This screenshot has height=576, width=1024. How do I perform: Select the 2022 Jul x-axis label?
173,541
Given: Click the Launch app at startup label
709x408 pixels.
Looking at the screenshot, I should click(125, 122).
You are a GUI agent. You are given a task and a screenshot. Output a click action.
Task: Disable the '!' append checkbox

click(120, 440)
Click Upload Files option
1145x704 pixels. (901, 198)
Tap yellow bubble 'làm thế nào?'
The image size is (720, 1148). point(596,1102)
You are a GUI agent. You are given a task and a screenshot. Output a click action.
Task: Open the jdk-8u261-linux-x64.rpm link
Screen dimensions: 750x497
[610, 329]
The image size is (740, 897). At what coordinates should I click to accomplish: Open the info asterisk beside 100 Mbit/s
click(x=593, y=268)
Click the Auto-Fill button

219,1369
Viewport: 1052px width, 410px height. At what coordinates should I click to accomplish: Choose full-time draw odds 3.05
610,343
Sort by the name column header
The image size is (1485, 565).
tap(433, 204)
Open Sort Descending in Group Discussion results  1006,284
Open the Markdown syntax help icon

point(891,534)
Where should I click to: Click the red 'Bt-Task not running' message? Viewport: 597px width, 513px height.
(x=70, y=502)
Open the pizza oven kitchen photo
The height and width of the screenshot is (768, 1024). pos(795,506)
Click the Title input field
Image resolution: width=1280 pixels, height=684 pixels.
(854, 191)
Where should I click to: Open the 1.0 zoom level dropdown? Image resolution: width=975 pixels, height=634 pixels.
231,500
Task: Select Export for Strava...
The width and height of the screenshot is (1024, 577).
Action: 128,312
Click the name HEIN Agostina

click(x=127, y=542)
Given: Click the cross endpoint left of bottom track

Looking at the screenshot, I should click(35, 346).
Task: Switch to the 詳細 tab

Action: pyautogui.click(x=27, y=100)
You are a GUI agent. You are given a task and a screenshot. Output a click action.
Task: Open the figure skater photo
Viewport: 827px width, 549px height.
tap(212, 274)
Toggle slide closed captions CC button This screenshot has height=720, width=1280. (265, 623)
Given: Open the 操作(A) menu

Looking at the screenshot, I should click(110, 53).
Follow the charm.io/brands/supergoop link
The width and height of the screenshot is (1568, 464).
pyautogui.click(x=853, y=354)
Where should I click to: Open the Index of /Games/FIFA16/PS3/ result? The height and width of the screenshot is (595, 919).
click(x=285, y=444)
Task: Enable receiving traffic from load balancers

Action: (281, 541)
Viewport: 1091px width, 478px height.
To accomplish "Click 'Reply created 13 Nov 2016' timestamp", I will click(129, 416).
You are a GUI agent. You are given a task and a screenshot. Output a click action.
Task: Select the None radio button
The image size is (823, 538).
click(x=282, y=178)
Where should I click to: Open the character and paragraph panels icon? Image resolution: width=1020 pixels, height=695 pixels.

========================

§ **Your goal**
Copy out the whole listing above, leaving each line exactly as it stands.

§ **Response area**
This screenshot has height=576, width=1024. How do I perform: Select the 2022 Jul x-axis label?
173,541
Given: Click the Launch app at startup label
709x408 pixels.
Looking at the screenshot, I should click(125, 122).
You are a GUI agent. You are given a task and a screenshot. Output a click action.
Task: Disable the '!' append checkbox

click(120, 440)
Click Upload Files option
1145x704 pixels. (901, 198)
Tap yellow bubble 'làm thế nào?'
The image size is (720, 1148). point(596,1102)
You are a GUI agent. You are given a task and a screenshot. Output a click action.
Task: Open the jdk-8u261-linux-x64.rpm link
Screen dimensions: 750x497
[610, 329]
The image size is (740, 897). At what coordinates should I click to accomplish: Open the info asterisk beside 100 Mbit/s
click(x=593, y=268)
Click the Auto-Fill button

219,1369
Viewport: 1052px width, 410px height. At what coordinates should I click to accomplish: Choose full-time draw odds 3.05
610,343
Sort by the name column header
The image size is (1485, 565).
tap(433, 204)
Open Sort Descending in Group Discussion results  1006,284
Open the Markdown syntax help icon

point(891,534)
Where should I click to: Click the red 'Bt-Task not running' message? Viewport: 597px width, 513px height.
(x=70, y=502)
Open the pizza oven kitchen photo
The height and width of the screenshot is (768, 1024). pos(795,506)
Click the Title input field
Image resolution: width=1280 pixels, height=684 pixels.
(854, 191)
Where should I click to: Open the 1.0 zoom level dropdown? Image resolution: width=975 pixels, height=634 pixels.
231,500
Task: Select Export for Strava...
The width and height of the screenshot is (1024, 577).
Action: 128,312
Click the name HEIN Agostina

click(x=127, y=542)
Given: Click the cross endpoint left of bottom track

Looking at the screenshot, I should click(35, 346).
Task: Switch to the 詳細 tab

Action: pyautogui.click(x=27, y=100)
You are a GUI agent. You are given a task and a screenshot. Output a click action.
Task: Open the figure skater photo
Viewport: 827px width, 549px height.
tap(212, 274)
Toggle slide closed captions CC button This screenshot has height=720, width=1280. (265, 623)
Given: Open the 操作(A) menu

Looking at the screenshot, I should click(110, 53).
Follow the charm.io/brands/supergoop link
The width and height of the screenshot is (1568, 464).
pyautogui.click(x=853, y=354)
Where should I click to: Open the Index of /Games/FIFA16/PS3/ result? The height and width of the screenshot is (595, 919).
click(x=285, y=444)
Task: Enable receiving traffic from load balancers

Action: (281, 541)
Viewport: 1091px width, 478px height.
To accomplish "Click 'Reply created 13 Nov 2016' timestamp", I will click(129, 416).
You are a GUI agent. You are given a task and a screenshot. Output a click action.
Task: Select the None radio button
The image size is (823, 538).
click(x=282, y=178)
Where should I click to: Open the character and paragraph panels icon? Image resolution: width=1020 pixels, height=695 pixels.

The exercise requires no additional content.